I've been crying since last night. And today I surrendered myself to another breakdown. In the hustle and bustle of the hall, I let my tears out, again.
I would say Nadd started it first, but then I was the one who brought up the issue so I might as well take the responsibility of it. I'm sorry Nadd. I'm sad too. And I can't help it. The fact that we feel the same thing without much effort to figure out how we feel about each other is just overwhelming.
And it's not just that. With all the craps happening the day before, I still feel weak. Helpless. I posted about attachment on Facebook the other day. Read (HERE). But now I think I might as well get a metal vase like one of my friends suggested.
You see, expectation can lead to disappointment. Another friend was telling me, "You can love people as much as you want, but put your trust in Allah. People fail us."
I would want to believe that she's just being human, that she makes mistakes as much as I do. Or maybe she's forgotten, or too worried that she voiced out her concern to someone else without realizing it.

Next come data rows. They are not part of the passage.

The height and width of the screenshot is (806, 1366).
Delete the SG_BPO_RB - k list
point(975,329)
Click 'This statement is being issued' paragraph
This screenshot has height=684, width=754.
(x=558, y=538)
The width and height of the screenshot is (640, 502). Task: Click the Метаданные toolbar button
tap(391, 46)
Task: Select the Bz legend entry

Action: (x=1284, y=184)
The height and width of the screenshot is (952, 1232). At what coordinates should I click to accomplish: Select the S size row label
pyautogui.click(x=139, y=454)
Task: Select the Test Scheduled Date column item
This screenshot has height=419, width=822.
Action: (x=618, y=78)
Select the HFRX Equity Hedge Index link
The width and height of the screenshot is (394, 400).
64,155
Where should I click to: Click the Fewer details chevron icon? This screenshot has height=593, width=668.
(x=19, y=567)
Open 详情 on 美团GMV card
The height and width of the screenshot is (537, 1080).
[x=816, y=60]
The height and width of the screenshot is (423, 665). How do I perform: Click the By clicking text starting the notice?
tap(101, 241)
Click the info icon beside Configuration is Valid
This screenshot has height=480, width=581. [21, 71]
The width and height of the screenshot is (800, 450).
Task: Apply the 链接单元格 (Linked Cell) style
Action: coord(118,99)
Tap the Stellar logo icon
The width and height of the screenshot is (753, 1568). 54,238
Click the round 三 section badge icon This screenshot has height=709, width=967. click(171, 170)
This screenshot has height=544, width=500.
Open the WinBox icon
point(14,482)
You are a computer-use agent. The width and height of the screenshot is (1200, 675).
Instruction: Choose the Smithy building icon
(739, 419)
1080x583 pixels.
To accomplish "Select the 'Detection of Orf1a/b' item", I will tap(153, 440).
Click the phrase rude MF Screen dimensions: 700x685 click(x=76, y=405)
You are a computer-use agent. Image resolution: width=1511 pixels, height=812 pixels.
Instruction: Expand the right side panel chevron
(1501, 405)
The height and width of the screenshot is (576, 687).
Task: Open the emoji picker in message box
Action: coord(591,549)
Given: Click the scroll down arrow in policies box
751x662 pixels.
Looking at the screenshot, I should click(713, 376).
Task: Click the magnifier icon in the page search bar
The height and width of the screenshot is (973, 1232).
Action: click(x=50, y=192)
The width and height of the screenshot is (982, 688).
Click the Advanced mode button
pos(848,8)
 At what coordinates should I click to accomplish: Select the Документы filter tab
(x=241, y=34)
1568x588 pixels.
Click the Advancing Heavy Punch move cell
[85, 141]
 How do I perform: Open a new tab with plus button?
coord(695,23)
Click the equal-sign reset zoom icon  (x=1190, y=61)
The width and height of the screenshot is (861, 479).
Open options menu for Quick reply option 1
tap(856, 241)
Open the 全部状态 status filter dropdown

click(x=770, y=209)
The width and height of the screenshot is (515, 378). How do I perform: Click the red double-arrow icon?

But one thing I notice, if you're angry towards someone, it's rage that you're feeling. You can choose to hate them. Later you'll just forget them. No one wants to be reminded of someone they hate anyway.
But when it's heartbroken that you're feeling, it's disappointment that's controlling you. You'll keep on thinking, "How could you do this to me, how could you?" It's harder to get over it because it's not the people you hate, it's those who you actually trust, you actually care for. And they let you down, just because they're human. They make mistakes.
And by being human, they also deserve to be forgiven too.
"Ramai orang terpaksa sabar, tetapi belum tentu yang mendapat nikmat itu bersyukur."